PROBLEM DESCRIPTION
Scan the records below for the word "computer". Copy each line where it appears.

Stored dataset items
════════════════

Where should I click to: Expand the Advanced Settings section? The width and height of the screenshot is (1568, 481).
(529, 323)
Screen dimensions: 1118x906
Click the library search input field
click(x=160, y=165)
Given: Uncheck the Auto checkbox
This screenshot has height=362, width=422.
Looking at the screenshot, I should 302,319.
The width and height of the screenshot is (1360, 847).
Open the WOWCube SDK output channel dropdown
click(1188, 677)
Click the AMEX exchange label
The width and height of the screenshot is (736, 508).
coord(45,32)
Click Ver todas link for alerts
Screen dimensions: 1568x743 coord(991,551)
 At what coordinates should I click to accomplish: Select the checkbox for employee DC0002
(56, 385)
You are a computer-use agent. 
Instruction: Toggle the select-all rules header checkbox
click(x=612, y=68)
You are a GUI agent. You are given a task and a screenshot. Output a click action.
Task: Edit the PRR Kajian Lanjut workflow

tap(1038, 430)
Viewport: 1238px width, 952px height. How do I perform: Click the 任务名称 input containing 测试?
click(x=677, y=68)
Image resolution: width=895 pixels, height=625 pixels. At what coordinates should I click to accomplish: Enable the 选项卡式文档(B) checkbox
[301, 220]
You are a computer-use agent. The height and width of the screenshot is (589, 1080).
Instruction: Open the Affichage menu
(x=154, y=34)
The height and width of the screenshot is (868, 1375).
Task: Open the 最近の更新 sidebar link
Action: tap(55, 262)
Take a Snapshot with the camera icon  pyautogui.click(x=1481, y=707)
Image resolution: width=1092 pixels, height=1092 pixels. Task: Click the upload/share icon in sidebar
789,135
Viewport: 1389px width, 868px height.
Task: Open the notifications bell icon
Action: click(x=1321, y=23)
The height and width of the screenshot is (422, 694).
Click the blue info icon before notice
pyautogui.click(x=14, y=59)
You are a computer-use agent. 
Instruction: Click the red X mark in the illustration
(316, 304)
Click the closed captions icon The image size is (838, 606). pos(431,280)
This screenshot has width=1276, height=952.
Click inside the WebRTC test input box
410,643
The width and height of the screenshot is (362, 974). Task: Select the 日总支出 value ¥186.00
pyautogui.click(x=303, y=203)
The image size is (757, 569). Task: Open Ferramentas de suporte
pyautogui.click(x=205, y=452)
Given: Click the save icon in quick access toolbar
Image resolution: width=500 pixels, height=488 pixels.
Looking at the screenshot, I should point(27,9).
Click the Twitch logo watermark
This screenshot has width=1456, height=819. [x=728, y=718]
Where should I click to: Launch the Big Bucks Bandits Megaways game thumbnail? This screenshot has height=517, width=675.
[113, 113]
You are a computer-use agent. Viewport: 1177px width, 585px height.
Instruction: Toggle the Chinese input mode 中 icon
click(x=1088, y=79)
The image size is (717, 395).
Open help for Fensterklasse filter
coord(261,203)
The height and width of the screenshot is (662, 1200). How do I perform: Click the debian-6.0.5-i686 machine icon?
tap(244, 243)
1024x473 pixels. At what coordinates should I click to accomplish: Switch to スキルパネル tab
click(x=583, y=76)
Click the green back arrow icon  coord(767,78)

════════════════

TASK RESULT
You are a computer-use agent. 
You are a computer-use agent. The height and width of the screenshot is (589, 1080).
You are a computer-use agent. 
You are a computer-use agent. Viewport: 1177px width, 585px height.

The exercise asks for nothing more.